The initial attempts at trying to treat patients with both chemotherapy and radiation therapy really would be considered failures. Outcomes were not very good, we really didn’t seem to improve cure rates over radiation therapy alone, and this was in an era in which chemotherapy was not very well tolerated. That really started to change in the mid-1980s, and really a landmark trial was conducted by a United States cooperative group. In this trial, patients were excluded if they had a really poor functional status, if they had significant weight loss, and so it really narrowed the group of patients who could potentially benefit from this therapy. In this study, patients received two courses of chemotherapy, and then that was followed by six weeks of radiation therapy. For the first time, we were able to demonstrate an improvement in cure rates. It was fairly modest, we went from about a 5% cure rate to about a 15% cure rate.

Because that was the first time that was really ever demonstrated, a second trial was required to really make sure that this was a real finding. So a second trial was done in the United States by other cooperative groups; this was a much larger trial and they essentially replicated that data.

Well in the 1980s and in the 1990s, this strategy of giving chemotherapy and radiation therapy at the same time was becoming a standard approach in many different cancers. This included cancers of the pancreas, of the esophagus, of the head and neck, of the rectum, and so that sort of idea was attempted in lung cancer. Now we weren’t sure if we could actually give chemotherapy and radiation at the same time to somebody who had lung cancer. It’s a bit different radiating the mid-chest area where the heart is going to get radiation, the lungs are exposed to a lot of toxicity from radiation, the esophagus would oftentimes be in the field of radiation. So the first thing we had to do was prove that it was safe and feasible to do, and indeed investigators did demonstrate that. The next step was to determine whether that strategy of giving chemotherapy and radiation at the same time would truly be more effective than giving them separately – there were a lot of theoretical advantages to doing that. First, you would not delay the radiation therapy. Secondly, you might be able to give both therapies at the same time which would work to kill cancer cells in different ways simultaneously, but we knew that it would come at a risk.

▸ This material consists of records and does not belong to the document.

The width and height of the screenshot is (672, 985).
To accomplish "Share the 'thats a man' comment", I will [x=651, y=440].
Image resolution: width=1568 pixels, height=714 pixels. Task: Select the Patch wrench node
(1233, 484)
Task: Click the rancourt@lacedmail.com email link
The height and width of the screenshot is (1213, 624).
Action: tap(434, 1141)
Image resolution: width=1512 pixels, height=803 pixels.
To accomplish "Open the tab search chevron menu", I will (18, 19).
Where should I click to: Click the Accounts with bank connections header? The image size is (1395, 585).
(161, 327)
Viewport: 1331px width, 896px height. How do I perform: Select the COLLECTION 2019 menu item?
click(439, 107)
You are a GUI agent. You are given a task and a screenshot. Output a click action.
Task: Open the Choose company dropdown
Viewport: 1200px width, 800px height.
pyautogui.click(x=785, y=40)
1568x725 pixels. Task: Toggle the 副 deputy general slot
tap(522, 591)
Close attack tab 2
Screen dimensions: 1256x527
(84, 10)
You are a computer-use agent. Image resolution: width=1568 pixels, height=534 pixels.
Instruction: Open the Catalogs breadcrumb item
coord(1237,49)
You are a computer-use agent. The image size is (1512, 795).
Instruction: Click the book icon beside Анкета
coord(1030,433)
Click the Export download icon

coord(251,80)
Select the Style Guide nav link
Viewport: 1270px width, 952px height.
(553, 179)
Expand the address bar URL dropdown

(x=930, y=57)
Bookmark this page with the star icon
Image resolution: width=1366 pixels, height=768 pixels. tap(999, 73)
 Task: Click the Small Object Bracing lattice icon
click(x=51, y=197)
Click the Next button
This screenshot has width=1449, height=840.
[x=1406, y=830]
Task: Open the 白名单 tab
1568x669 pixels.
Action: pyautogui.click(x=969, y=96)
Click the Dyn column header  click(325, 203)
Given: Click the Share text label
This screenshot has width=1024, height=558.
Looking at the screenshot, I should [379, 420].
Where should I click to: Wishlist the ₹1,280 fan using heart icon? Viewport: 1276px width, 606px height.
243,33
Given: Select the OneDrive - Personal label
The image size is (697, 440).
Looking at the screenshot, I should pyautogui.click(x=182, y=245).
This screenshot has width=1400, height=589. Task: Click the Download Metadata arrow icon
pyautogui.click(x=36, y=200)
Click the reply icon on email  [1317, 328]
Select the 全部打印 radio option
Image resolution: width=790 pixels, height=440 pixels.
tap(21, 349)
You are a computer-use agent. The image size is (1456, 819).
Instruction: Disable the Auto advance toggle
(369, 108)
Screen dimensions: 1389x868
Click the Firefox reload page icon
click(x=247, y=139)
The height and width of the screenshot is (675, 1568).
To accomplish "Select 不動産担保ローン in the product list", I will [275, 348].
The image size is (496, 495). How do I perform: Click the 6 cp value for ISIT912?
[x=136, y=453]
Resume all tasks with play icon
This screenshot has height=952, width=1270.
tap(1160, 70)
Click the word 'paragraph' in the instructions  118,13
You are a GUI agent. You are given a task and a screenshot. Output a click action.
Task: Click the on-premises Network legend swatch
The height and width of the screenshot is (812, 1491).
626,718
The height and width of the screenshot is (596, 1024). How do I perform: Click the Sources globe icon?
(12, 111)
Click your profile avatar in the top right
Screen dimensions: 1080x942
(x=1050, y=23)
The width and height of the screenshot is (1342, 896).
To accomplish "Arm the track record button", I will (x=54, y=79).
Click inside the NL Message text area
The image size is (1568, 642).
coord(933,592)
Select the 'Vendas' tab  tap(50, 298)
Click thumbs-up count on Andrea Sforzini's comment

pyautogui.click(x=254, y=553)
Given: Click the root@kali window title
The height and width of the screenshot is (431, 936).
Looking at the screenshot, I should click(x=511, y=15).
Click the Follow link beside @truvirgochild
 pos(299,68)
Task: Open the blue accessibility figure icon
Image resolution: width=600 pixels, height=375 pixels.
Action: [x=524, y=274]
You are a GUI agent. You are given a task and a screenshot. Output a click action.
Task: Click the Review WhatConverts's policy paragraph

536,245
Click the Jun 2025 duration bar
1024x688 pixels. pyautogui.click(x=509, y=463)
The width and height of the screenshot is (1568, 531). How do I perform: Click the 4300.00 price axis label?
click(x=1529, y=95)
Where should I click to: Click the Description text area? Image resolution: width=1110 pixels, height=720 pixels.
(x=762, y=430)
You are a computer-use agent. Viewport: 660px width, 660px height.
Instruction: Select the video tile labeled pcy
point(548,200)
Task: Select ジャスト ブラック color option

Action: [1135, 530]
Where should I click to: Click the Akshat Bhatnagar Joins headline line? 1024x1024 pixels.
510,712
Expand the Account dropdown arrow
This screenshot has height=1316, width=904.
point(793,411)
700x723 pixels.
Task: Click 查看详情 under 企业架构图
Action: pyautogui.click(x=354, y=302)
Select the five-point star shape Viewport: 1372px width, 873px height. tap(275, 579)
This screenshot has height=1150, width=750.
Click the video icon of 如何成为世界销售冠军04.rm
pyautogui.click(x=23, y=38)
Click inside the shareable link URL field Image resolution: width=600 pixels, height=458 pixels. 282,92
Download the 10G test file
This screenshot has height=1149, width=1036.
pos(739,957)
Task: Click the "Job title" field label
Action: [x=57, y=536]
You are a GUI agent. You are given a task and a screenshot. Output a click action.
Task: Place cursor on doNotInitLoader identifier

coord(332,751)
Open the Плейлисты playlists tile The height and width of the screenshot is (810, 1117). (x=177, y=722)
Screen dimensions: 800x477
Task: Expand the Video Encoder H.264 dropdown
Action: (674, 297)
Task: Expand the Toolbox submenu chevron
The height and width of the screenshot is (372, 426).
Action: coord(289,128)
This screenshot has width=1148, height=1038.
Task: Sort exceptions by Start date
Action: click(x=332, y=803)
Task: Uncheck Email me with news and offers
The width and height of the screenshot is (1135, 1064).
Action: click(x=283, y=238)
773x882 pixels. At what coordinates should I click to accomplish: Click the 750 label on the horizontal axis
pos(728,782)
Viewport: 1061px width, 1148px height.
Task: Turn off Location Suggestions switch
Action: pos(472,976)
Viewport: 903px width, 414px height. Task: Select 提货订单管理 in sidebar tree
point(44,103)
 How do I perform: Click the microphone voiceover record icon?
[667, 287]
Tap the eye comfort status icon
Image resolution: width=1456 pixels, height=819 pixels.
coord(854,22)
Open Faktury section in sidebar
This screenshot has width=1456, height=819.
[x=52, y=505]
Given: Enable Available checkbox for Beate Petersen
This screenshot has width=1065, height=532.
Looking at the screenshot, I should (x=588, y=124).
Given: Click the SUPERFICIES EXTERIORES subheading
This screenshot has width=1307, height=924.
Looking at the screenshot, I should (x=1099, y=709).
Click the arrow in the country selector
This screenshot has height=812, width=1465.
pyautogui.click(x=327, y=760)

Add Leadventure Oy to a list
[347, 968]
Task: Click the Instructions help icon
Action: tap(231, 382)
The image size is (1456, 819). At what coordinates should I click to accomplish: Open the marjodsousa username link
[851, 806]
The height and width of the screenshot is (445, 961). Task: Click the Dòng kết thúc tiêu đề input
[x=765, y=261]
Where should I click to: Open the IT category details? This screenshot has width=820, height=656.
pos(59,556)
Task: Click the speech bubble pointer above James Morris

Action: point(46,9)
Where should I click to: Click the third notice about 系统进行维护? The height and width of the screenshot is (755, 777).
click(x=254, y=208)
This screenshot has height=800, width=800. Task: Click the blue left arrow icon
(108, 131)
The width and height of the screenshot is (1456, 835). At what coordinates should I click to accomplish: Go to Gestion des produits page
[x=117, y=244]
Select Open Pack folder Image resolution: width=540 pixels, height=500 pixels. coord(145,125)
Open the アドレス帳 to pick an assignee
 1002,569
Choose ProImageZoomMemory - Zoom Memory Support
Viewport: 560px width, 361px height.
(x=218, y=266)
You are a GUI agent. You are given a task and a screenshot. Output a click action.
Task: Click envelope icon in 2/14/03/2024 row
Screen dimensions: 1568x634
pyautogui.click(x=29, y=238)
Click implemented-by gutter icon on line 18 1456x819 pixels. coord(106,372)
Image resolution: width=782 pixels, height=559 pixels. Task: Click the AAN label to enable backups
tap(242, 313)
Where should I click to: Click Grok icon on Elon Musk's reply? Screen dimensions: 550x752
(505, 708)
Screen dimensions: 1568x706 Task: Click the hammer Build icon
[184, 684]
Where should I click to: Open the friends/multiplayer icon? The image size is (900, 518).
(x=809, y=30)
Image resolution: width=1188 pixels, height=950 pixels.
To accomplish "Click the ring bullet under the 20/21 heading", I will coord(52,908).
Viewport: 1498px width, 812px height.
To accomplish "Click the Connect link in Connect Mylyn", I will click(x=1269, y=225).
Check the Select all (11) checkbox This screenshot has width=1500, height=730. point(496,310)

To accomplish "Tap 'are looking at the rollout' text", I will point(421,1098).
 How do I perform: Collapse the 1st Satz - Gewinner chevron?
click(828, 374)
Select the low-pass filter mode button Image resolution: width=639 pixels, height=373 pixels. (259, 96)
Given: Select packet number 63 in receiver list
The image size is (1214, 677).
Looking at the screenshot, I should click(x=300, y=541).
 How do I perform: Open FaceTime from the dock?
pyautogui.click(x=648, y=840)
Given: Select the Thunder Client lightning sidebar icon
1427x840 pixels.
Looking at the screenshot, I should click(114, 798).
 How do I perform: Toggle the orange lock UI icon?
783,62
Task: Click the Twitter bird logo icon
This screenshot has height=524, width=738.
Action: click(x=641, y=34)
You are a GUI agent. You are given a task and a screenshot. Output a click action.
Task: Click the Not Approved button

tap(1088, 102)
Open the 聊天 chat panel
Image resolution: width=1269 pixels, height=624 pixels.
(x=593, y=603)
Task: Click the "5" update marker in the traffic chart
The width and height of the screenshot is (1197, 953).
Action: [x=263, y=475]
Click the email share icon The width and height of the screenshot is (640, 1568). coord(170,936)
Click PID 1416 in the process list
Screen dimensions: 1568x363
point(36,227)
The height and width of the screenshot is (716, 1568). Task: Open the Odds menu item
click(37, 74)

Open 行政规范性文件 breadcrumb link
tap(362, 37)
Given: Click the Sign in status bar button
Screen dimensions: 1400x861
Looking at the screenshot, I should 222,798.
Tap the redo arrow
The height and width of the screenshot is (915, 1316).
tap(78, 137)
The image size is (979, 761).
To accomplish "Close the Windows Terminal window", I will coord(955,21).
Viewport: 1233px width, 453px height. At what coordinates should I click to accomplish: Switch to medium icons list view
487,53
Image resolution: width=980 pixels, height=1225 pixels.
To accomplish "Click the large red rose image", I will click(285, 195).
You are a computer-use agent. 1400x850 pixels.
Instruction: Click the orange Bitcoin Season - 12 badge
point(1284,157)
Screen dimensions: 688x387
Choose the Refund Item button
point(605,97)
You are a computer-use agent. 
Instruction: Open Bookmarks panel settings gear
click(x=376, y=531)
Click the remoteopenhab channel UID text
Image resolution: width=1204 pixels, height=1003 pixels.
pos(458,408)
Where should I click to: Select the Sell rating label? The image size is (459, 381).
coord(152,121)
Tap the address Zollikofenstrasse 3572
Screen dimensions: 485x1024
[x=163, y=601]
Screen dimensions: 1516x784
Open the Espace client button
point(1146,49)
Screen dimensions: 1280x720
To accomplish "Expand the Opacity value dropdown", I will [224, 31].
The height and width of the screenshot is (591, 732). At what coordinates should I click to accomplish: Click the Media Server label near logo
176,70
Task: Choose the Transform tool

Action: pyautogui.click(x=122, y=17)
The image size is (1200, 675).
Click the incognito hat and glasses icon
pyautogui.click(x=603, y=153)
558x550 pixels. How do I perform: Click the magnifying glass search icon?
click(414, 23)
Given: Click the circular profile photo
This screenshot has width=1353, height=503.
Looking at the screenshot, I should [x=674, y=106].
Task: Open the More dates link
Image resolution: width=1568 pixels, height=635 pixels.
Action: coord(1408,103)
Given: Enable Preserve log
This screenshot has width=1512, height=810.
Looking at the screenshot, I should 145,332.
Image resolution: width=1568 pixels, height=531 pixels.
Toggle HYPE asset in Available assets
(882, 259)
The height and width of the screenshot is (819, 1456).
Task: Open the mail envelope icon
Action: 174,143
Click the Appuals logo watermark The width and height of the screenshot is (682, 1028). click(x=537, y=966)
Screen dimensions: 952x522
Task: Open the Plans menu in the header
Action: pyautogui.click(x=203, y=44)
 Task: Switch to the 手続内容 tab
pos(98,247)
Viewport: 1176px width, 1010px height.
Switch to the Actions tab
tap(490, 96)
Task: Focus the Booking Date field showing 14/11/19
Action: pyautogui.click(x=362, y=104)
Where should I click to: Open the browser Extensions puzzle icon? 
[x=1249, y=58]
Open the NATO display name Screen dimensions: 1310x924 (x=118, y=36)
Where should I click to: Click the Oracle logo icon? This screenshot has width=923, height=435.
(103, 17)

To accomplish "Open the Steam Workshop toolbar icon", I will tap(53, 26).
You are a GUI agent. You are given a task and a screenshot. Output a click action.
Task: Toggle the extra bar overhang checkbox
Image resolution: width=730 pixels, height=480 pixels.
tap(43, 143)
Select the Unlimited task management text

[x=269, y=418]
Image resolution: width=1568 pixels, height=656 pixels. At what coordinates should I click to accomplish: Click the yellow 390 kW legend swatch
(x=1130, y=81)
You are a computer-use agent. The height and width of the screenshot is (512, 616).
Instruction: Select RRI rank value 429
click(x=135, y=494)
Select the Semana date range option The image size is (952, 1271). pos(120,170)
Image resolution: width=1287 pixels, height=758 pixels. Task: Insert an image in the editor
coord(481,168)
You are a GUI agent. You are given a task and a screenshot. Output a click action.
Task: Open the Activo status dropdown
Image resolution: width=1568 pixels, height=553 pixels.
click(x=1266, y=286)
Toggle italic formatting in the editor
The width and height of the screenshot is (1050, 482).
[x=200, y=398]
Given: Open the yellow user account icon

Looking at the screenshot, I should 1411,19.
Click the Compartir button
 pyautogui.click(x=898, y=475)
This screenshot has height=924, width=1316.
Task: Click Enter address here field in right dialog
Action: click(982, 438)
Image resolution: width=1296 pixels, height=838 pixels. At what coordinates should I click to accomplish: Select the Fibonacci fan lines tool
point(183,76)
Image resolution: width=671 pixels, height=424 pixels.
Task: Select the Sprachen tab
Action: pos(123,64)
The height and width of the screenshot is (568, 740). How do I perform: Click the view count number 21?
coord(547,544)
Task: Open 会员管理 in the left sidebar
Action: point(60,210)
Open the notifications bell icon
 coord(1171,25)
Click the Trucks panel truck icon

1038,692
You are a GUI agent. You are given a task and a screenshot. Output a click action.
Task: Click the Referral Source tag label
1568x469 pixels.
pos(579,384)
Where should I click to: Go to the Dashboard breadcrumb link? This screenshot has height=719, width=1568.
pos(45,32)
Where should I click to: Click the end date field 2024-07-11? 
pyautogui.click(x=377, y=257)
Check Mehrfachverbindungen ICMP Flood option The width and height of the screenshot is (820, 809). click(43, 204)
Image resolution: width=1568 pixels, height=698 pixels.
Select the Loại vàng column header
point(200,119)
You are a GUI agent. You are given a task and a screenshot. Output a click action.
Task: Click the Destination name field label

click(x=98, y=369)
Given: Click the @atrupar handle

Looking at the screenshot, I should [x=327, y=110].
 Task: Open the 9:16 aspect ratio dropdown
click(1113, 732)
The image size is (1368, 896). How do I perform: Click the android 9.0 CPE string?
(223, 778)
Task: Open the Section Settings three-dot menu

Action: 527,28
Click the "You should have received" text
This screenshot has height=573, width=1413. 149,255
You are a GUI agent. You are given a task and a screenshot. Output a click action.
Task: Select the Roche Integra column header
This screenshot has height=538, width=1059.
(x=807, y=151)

We knew that it would come at a risk of increased side effects when you give the treatments together versus giving them separately. Several randomized trials were conducted in the United States, in Japan, in Europe, that looked at comparing the concurrent administration of chemotherapy and radiation to the sequential administration of those two. Those trials by and large demonstrated that while it was more difficult on patients and there were certainly more side effects, you could improve cure rates by giving the treatment concurrently.

So really through the 1990s and into the early 2000s, the standard of care treatment for those who were well enough and fit enough for this type of therapy was to give concurrent chemotherapy and radiation therapy.